The diagnostic evaluation always begins with a comprehensive and often multidisciplinary clinical evaluation with careful attention to family history and ancestry. Genetic testing is generally the next step in the case of a suspected congenital myopathy, with age-appropriate exclusion of alternative diagnoses. The type of genetic testing may vary with the age of the patient. The advantages and potential disadvantages of each MPS-based testing strategy will be clearly described in our final diagnostic guideline publication to ensure fully informed decision making around clinical genetic testing options in the setting of suspected/likely congenital myopathy-genome level sequencing (next generation sequencing based approaches - including exome, genome, or comprehensive panel sequencing) is considered the gold standard. Ultimately, the choice of genetic testing is highly dependent on availability and expertise in each environment. The group emphasized that appropriate pre and post-test counseling must be performed prior to and after all forms of genetic testing. In some countries, additional counselling around insurance implications of testing options may be warranted. In the adolescent and adult population, additional diagnostic tests such as electromyography (EMG), imaging, and muscle biopsy may be performed ahead of genetic testing for the purposes of excluding other (treatable) disorders that are more common in the adult population. When genetic testing is not informative or is inconclusive, additional investigations should be performed initially using clinically available testing (biopsy, imaging) and may go on to include research-based technologies for example muscle RNA sequencing. Moving forward, an updated diagnostic algorithm and supporting guidelines manuscript will be completed by an expert working group.

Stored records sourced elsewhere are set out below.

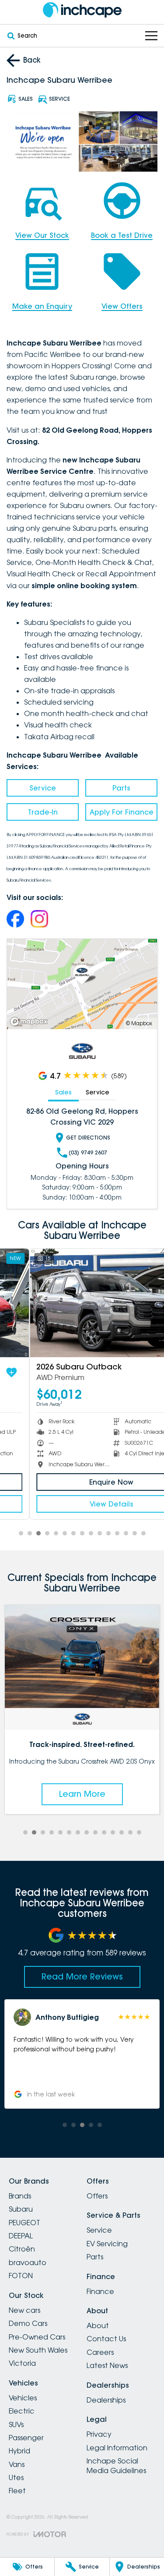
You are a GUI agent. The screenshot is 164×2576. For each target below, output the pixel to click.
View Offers (122, 306)
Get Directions (88, 1137)
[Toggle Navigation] (151, 36)
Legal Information (117, 2447)
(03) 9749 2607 (88, 1152)
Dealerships (106, 2400)
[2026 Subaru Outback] (82, 1303)
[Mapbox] (30, 1021)
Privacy (99, 2434)
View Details (82, 1504)
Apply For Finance (122, 812)
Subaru (21, 2209)
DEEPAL (21, 2235)
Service (42, 787)
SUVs (16, 2424)
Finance (100, 2291)
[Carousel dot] (21, 1533)
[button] (82, 2056)
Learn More (82, 1794)
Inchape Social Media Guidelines (116, 2465)
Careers (100, 2352)
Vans (16, 2464)
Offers (97, 2195)
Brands (20, 2195)
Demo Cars (28, 2323)
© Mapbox (139, 1023)
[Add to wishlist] (146, 1372)
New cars (24, 2310)
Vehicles (23, 2397)
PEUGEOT (24, 2222)
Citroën (22, 2248)
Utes (16, 2477)
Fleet (17, 2490)
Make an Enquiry (42, 306)
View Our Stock (42, 235)
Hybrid (19, 2450)
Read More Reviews (82, 1976)
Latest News (107, 2365)
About (98, 2325)
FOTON (21, 2275)
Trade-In (43, 812)
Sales (63, 1092)
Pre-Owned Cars (37, 2337)
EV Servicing (107, 2243)
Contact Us (106, 2338)
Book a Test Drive (122, 235)
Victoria (22, 2363)
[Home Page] (82, 10)
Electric (22, 2411)
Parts (121, 787)
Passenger (26, 2437)
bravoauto (27, 2262)
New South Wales (38, 2350)
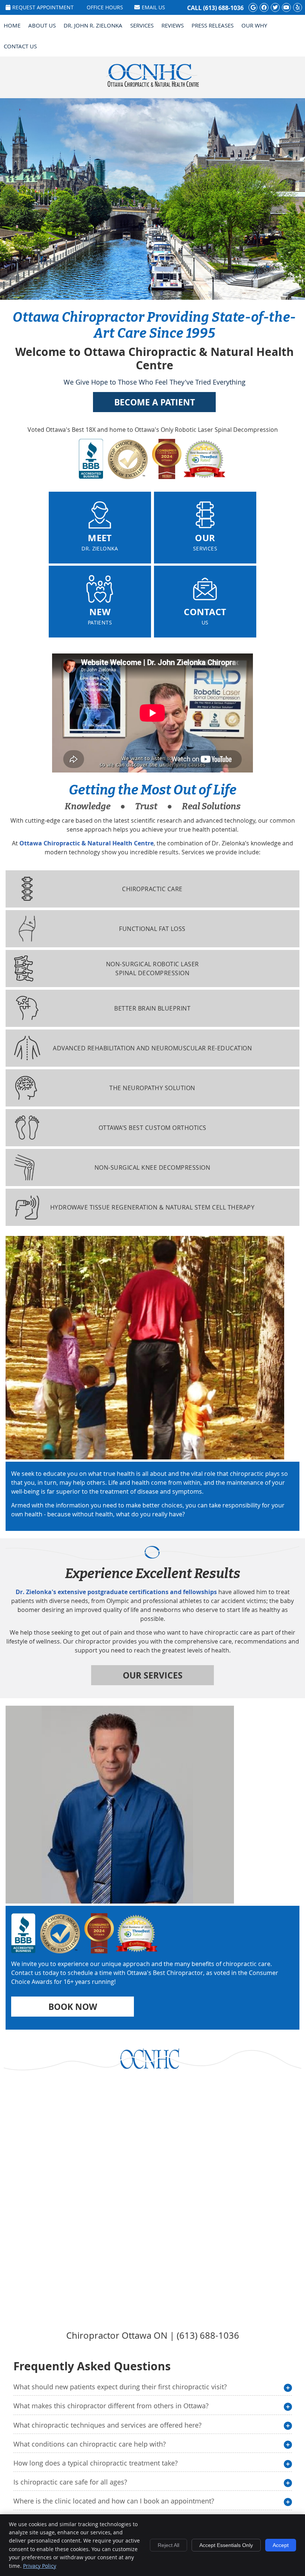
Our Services (153, 1675)
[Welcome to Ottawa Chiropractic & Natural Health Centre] (152, 86)
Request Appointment (43, 7)
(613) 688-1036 (223, 8)
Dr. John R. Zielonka (93, 25)
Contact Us (20, 46)
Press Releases (213, 25)
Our (205, 541)
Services (142, 25)
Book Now (72, 2007)
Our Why (254, 25)
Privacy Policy (39, 2565)
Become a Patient (154, 402)
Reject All (168, 2545)
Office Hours (105, 7)
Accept (281, 2545)
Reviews (172, 25)
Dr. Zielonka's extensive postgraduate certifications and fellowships (116, 1592)
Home (12, 25)
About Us (42, 25)
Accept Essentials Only (226, 2545)
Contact (205, 616)
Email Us (153, 7)
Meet (99, 541)
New (100, 616)
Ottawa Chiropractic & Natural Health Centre (86, 843)
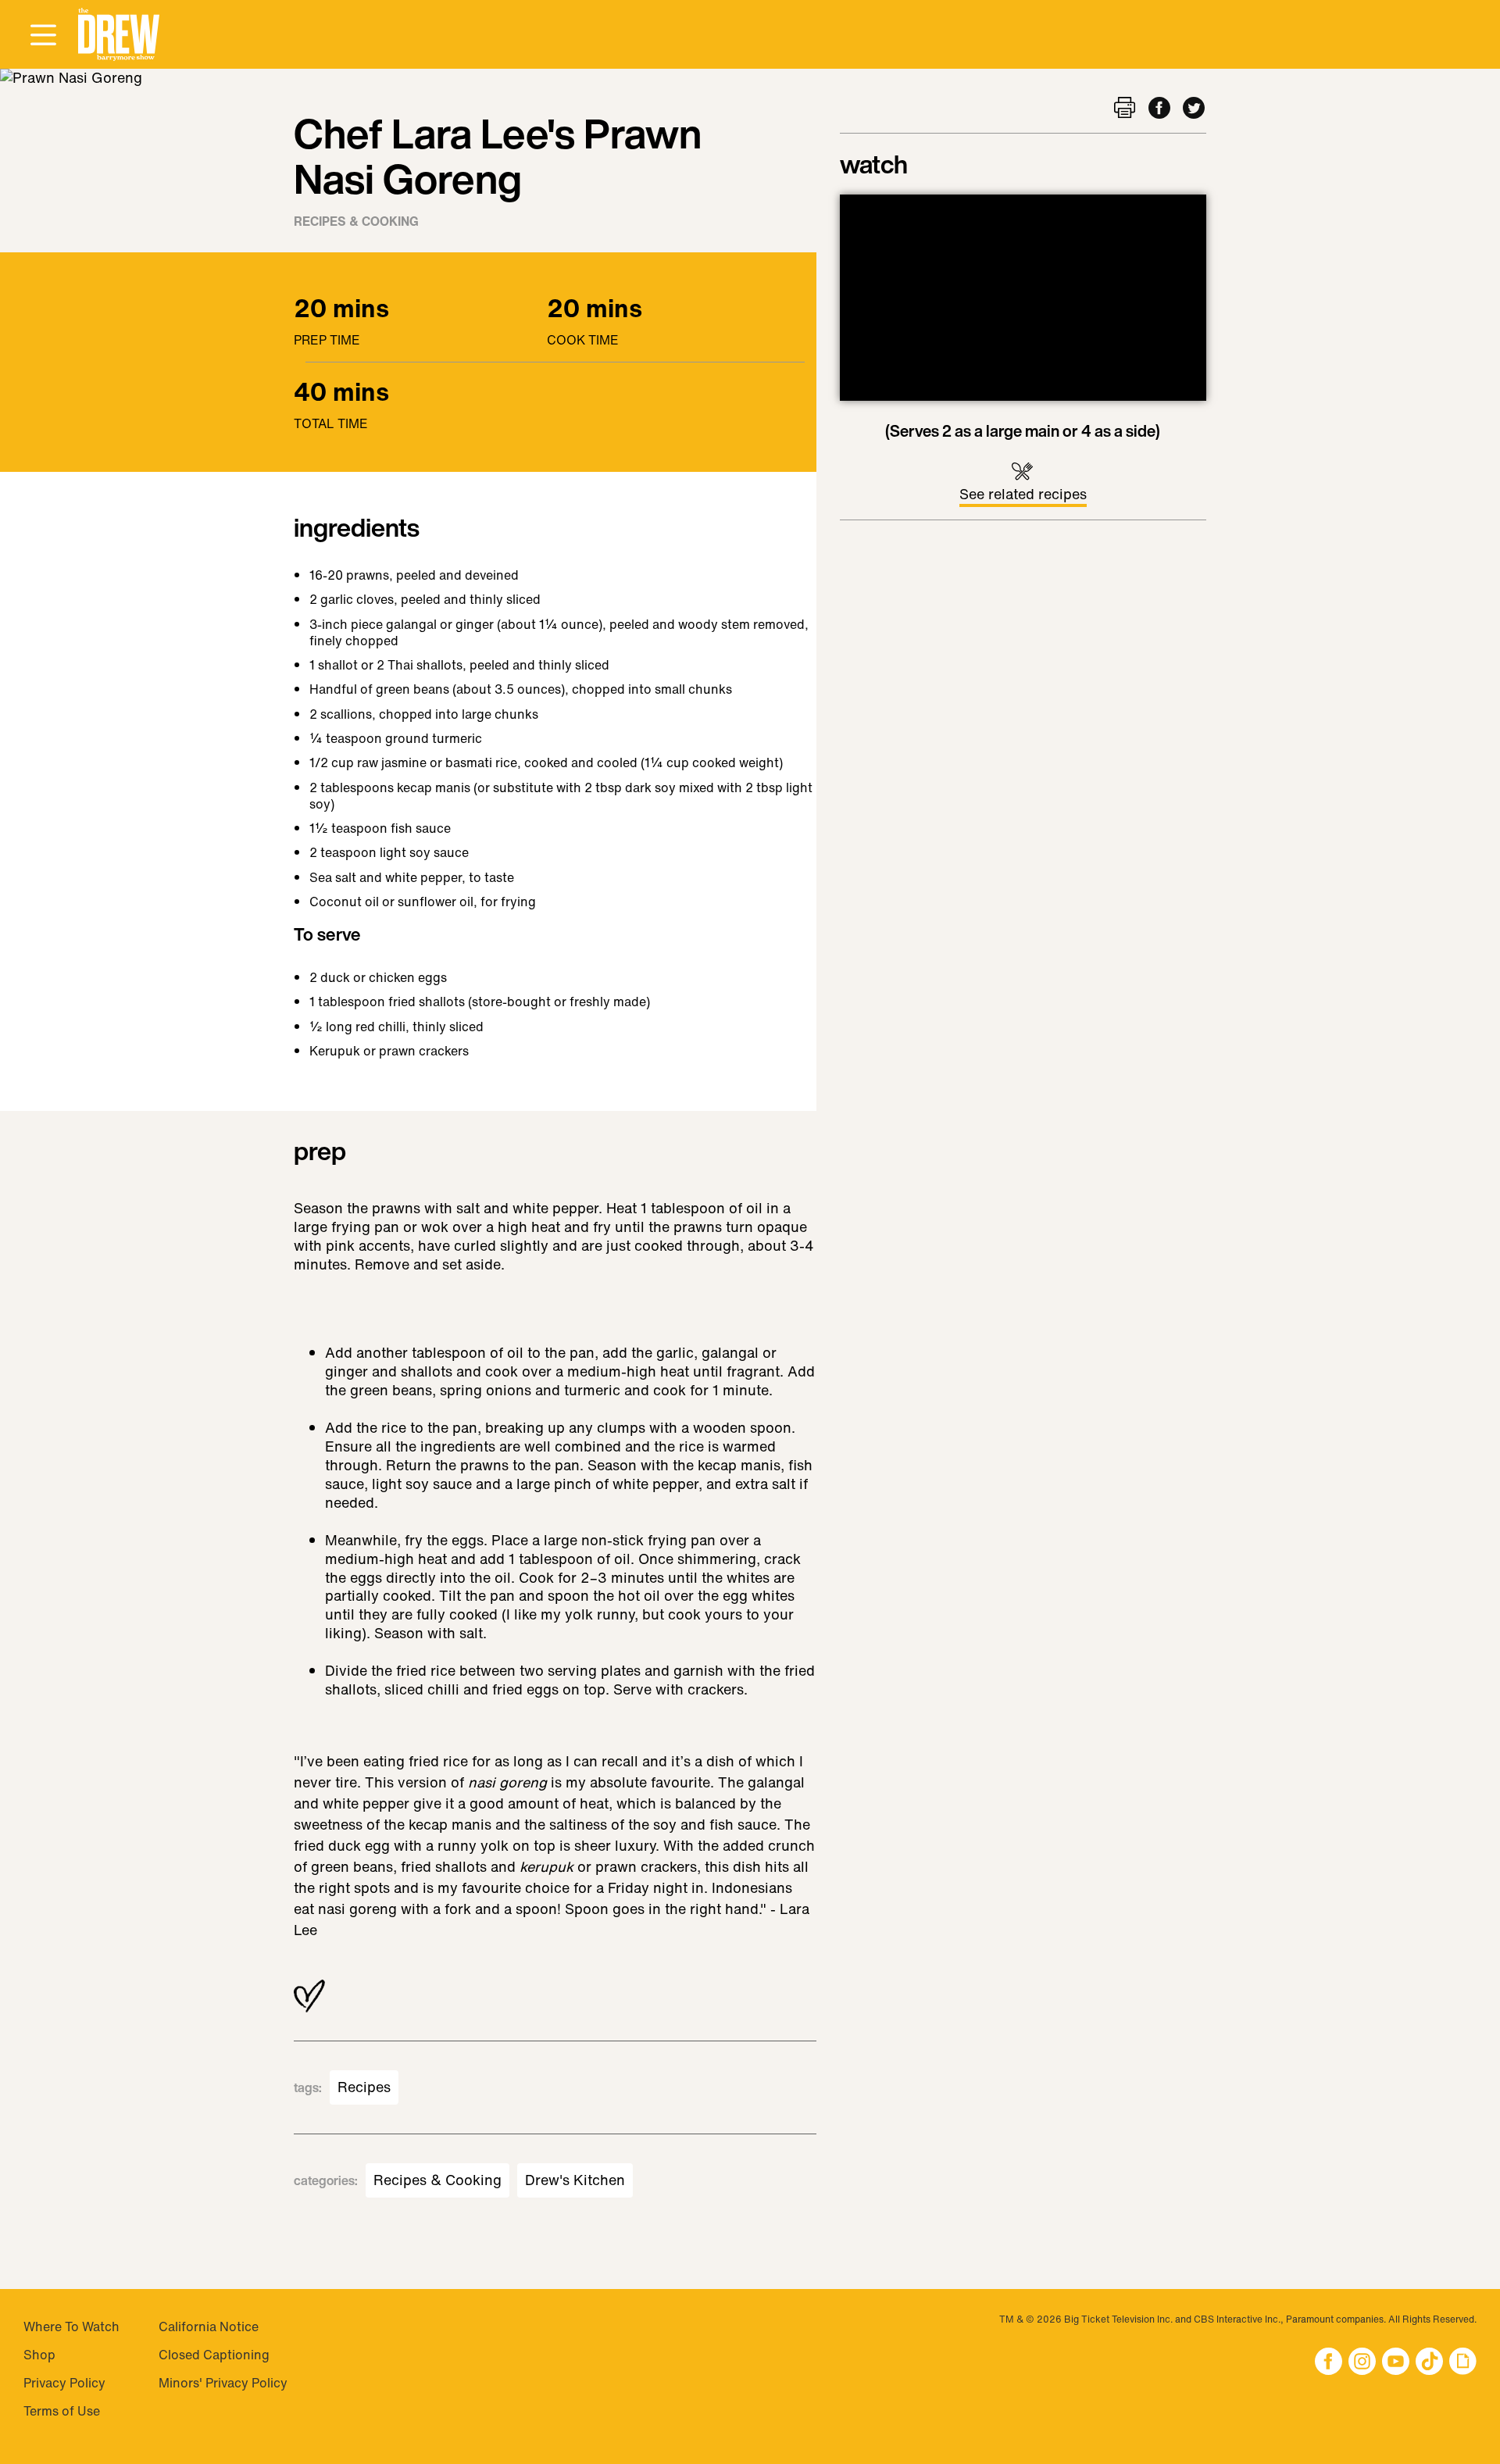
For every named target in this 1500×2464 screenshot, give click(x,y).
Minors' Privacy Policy (223, 2382)
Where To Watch (71, 2326)
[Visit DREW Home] (118, 35)
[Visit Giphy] (1463, 2363)
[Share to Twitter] (1193, 109)
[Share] (1125, 109)
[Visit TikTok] (1429, 2363)
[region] (1023, 298)
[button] (118, 35)
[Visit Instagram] (1362, 2363)
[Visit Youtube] (1395, 2363)
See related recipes (1023, 494)
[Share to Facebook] (1159, 109)
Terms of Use (61, 2411)
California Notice (209, 2326)
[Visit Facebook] (1328, 2363)
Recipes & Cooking (356, 221)
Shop (39, 2354)
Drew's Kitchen (575, 2180)
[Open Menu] (42, 35)
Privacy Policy (64, 2382)
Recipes (364, 2087)
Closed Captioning (214, 2354)
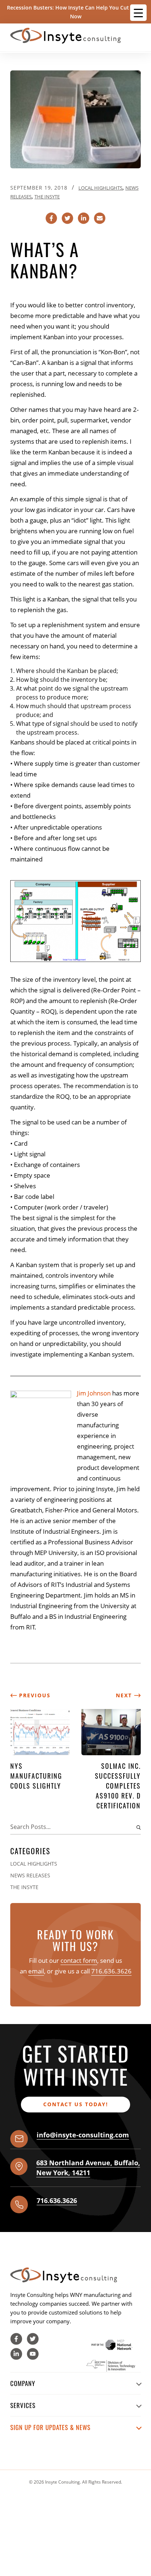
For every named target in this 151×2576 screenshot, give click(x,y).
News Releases (30, 1875)
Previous (34, 1695)
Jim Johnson (94, 1393)
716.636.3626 (111, 1971)
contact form (78, 1960)
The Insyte (47, 196)
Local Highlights (100, 187)
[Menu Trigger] (138, 12)
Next (125, 1695)
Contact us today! (75, 2104)
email (36, 1971)
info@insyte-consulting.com (83, 2134)
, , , (88, 2167)
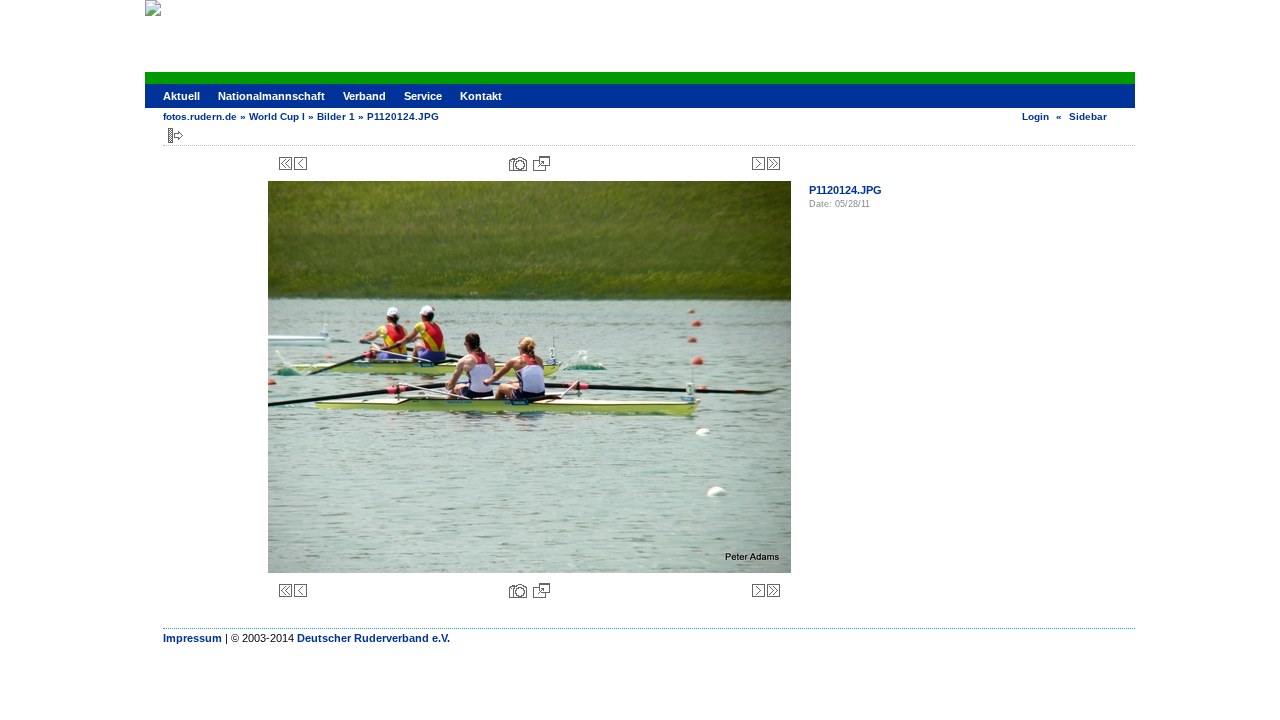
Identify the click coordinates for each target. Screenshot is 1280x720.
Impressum (192, 638)
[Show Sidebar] (175, 135)
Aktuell (181, 96)
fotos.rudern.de (200, 116)
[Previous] (300, 163)
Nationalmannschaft (271, 96)
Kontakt (481, 96)
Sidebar (1088, 116)
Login (1035, 116)
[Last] (773, 163)
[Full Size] (541, 163)
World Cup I (277, 116)
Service (423, 96)
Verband (364, 96)
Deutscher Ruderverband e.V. (373, 638)
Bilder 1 (336, 116)
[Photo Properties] (518, 163)
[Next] (758, 163)
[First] (285, 163)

The meeting concluded by emphasizing the need for education and increased awareness of congenital myopathies within the patient and medical community. Patient advocacy organizations and key leaders will help to disseminate this information world-wide. We must improve our engagement with low- and middle-income countries that are often underrepresented in these academic meetings. Future discussions around nomenclature, diagnostics, and treatment in CMYOs must include patient advocates and global representation.
A full report will be published in Neuromuscular Disorders.